1.3.5ELISA试验和肝功能检测 用以检测IL-1β和IL-18水平的上清液和血清稀释20%后，利用市售ELISA试剂盒测定。用以检测Chemerin的血清，其浓度调整为原液的50%后，利用市售ELISA试剂盒测定。ELISA检测中涉及的所有的操作均严格按照试剂盒说明书进行操作。小鼠肝功能指标丙氨酸氨基转移酶(alanine aminotransferase，ALT)、天门冬氨酸氨基转移酶(aspartate aminotransferase，AST)和三酰甘油(triglyceride，TG)由美国贝克曼全自动生化分析仪检测。

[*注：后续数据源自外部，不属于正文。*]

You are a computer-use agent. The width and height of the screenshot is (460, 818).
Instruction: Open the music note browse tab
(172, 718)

1.3.6FQ-PCR检测 KCs(1×106)利用总RNA提取试剂盒提取细胞总RNA并测定浓度后，进行cDNA反转录实验：即20 μL反应体系(1 μg总RNA、10 μL Reverse transcriptase MIX、1 μL FQ-PCR引物和ddH2O)进行50 ℃ 5 min，72 ℃ 2 min反应。然后，进行FQ-PCR：20 μL体系包括10.0 μL 2×Plus SYBR real-time PCR mixture、0.5 μL上游引物(10 μmol/L)、0.5 μL下游引物(10 μmol/L)、1.0 μL cDNA模板、10 μL ddH2O。反应条件为：94.0 ℃,2 min；94 ℃ 15 s，60 ℃ 15 s，72 ℃、30 s，进行45循环反应。最后，利用公式进行定量分析。

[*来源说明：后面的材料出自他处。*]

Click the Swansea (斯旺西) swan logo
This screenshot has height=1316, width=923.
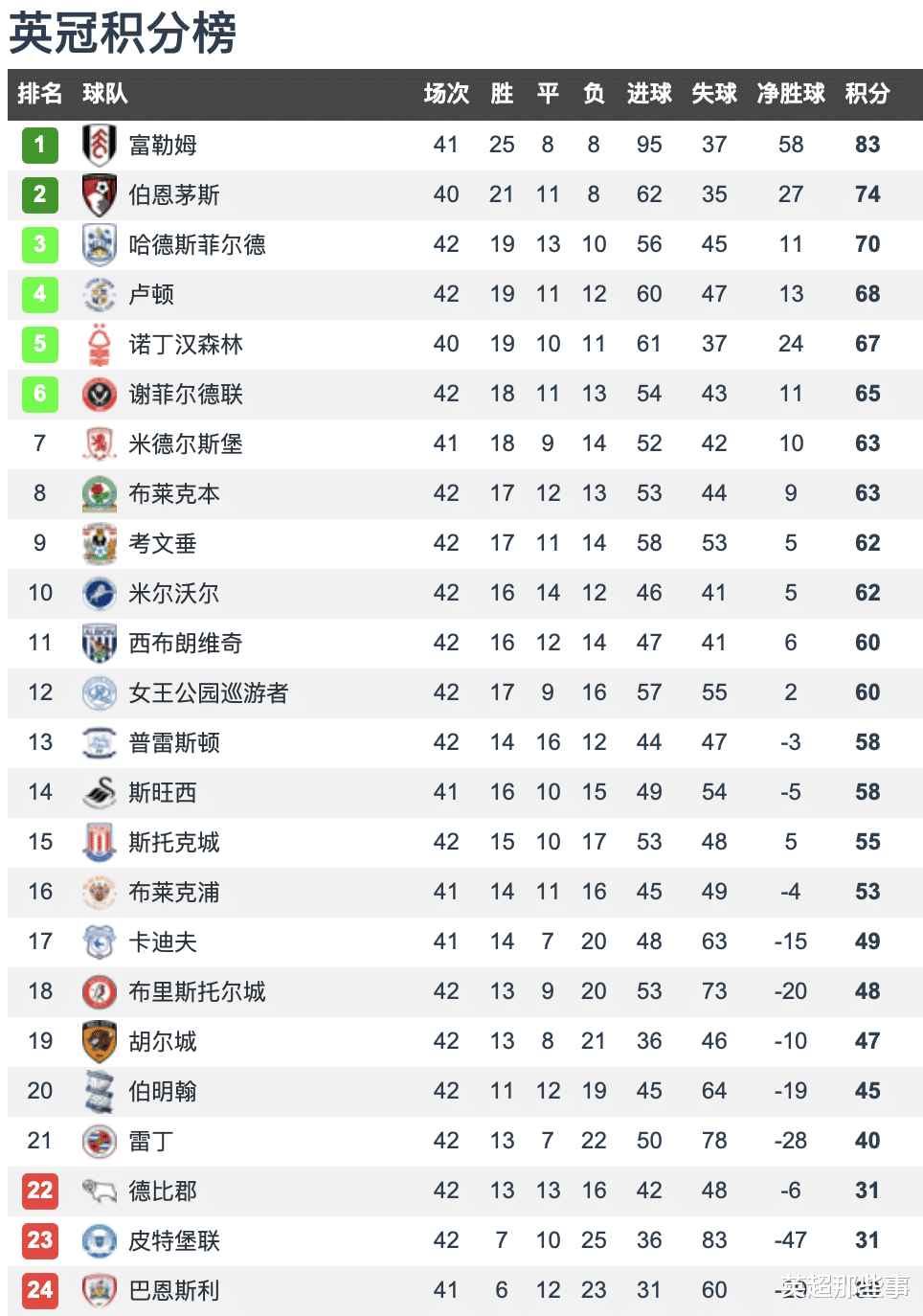pos(100,792)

2-△△Ct=2-[(Ct目的-Ct内参)实验组-(Ct目的-Ct内参)]

CMKLR1上游引物序列5′-ATG GAG TAC GAC GCT TAC AAC G-3′，下游引物序列5′-GGT GGC GAT GAC AAT CAC CA-3′，大小为192 bp；GAPDH上游引物序列5′-AGG TCG GTG TGA ACG GAT TTG-3′，下游引物序列5′-TGT AGA CCA TGT AGT TGA GGT CA-3′，大小为123 bp。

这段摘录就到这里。